I believe it's similar to any mortgage, except that with the "doctor loans" you get two major benefits: 1) you aren't penalized for putting little or no money down (regular mortgages would require you to pay PMI, which is an extra monthly insurance cost in case you default on the loan and take off), and 2) the large amount of med school debt you may or may not have is not considered in the application.
So with a "doctor loan" the amount you can borrow has nothing to do with your amount of student loan debt, if I understand it correctly. Otherwise though it's the same as with any other mortgage; your total borrowing power is capped at a certain percentage of your monthly income, and is adversely affected by other debt, such as credit card debt or car loans. This means it will vary depending on what your salary will actually be (which can range from ~$38,000 to $48,000 depending on where you're doing your residency). The actual percentage may vary from lender to lender (I'm not sure of this), but they all basically won't allow you to borrow so much that your mortgage payment + homeowners insurance + property taxes will end up eating too large a chunk of your paycheck. A number of mortgage sites have "how much can I afford" calculators that can help you estimate this.

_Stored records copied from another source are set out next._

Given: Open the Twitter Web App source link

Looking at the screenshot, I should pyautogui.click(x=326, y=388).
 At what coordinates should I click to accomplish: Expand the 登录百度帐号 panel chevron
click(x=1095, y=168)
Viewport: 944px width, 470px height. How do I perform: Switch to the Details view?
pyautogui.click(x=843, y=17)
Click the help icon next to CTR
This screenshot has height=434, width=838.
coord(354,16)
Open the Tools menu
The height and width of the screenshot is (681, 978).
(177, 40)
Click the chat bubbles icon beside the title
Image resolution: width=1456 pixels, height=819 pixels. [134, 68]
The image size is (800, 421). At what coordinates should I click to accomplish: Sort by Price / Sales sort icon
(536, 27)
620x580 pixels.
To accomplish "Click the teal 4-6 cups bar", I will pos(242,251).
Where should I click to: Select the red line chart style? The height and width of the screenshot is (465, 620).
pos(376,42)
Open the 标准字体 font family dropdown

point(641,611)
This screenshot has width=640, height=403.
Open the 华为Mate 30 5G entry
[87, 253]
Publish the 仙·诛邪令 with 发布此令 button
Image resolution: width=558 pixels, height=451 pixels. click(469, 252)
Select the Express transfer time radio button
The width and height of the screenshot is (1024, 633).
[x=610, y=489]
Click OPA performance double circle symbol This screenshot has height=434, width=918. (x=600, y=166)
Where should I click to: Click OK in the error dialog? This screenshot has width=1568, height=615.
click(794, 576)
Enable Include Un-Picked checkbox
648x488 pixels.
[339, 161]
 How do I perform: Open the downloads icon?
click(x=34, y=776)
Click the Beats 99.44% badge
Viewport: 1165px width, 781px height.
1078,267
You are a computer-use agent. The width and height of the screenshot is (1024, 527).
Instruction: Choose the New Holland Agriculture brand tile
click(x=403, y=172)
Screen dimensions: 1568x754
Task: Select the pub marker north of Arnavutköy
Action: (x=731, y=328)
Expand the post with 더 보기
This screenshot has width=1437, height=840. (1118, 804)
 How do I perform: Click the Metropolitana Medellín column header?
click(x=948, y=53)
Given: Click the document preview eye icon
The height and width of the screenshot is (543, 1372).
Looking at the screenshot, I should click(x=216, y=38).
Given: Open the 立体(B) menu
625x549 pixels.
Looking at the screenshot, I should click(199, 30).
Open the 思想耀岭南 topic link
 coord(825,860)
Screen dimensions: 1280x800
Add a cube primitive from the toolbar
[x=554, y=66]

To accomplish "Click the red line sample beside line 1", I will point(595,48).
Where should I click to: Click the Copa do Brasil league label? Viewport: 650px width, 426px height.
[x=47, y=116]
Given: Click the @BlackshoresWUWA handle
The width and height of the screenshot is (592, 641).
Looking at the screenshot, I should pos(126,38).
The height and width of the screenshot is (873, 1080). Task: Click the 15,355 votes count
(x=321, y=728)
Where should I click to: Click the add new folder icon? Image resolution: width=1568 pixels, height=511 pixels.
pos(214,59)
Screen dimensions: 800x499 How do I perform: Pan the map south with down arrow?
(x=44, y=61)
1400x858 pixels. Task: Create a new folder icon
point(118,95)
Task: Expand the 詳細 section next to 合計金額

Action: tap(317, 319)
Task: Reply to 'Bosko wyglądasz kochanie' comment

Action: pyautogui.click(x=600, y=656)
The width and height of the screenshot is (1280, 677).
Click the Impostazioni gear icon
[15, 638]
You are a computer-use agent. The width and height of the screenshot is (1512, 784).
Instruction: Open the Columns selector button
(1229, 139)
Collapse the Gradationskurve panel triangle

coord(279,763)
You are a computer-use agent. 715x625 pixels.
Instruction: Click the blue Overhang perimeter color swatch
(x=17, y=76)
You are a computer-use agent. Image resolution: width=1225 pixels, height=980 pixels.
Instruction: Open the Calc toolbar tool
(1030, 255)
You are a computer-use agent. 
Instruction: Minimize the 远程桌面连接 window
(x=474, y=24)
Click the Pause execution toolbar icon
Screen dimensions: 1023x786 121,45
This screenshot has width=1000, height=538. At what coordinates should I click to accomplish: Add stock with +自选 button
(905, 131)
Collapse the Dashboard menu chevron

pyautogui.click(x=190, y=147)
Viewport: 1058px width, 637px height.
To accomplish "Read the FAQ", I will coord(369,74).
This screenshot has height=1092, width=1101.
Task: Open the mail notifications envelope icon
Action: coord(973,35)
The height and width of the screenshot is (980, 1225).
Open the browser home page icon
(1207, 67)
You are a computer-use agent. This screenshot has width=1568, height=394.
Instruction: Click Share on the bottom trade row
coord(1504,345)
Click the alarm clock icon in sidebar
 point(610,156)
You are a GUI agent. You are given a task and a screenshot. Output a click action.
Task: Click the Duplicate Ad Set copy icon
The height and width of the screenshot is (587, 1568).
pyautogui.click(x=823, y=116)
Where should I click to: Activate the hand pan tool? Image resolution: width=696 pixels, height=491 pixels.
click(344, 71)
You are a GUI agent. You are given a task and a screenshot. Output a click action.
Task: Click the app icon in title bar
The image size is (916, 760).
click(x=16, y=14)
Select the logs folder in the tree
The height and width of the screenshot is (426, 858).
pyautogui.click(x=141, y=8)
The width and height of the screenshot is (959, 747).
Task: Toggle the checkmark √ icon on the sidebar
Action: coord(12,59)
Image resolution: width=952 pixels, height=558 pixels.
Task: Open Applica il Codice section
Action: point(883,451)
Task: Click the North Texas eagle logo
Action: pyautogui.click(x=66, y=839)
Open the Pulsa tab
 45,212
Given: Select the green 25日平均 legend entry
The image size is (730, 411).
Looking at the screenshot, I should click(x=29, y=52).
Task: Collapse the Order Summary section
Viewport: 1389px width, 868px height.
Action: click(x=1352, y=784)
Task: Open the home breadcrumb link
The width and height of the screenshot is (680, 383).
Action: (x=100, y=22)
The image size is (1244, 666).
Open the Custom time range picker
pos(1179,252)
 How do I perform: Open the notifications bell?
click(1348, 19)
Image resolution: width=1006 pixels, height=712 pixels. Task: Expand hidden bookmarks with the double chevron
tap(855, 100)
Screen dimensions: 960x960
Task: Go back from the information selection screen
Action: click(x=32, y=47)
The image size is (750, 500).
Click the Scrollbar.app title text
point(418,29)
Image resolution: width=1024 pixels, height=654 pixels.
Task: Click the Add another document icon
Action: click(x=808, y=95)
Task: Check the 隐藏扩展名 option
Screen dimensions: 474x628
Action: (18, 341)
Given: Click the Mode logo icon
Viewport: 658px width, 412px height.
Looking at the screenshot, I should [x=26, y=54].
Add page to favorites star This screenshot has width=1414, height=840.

Here's the eloan.com calculator:
http://www.eloan.com/s/affordability/calc_afford?sid=Ar6S0r7EWUOTFUyesBOt34b9iHE&user=&mcode=
This calculator is somewhat limited in its utility as you can only choose from a 15-yr or 30-yr mortgage and assumes that you'll be penalized for putting less than 20% down (which is true for a standard mortgage, but NOT for a "doctor loan"), but it helps give you a basic idea. Use something like 6 or 6.5% for the interest rate.
(if the link doesn't work just go to
www.eloan.com and click "tools and calculators," then select "home affordability calculator" from the pull-down menu and click "go")
Here's another calculator:
http://home.ingdirect.com/products/products.asp
(click the "solutions calculator" link; note that this automatically subtracts 20% from the property value, assuming you'd be making a 20% down payment to avoid PMI, which again isn't necessarily the case with a "doctor loan")
By the way, I don't believe that a good credit score significantly affects the total amount of loan you'd qualify for. Rather, it may help you get a better interest rate, so you'd pay less in the long run.
On a salary of around $40,000, I think you can reasonably expect to borrow $160,000, maybe $180,000 if you're lucky. But perhaps the doctor loans programs allow you to borrow more...does anyone know???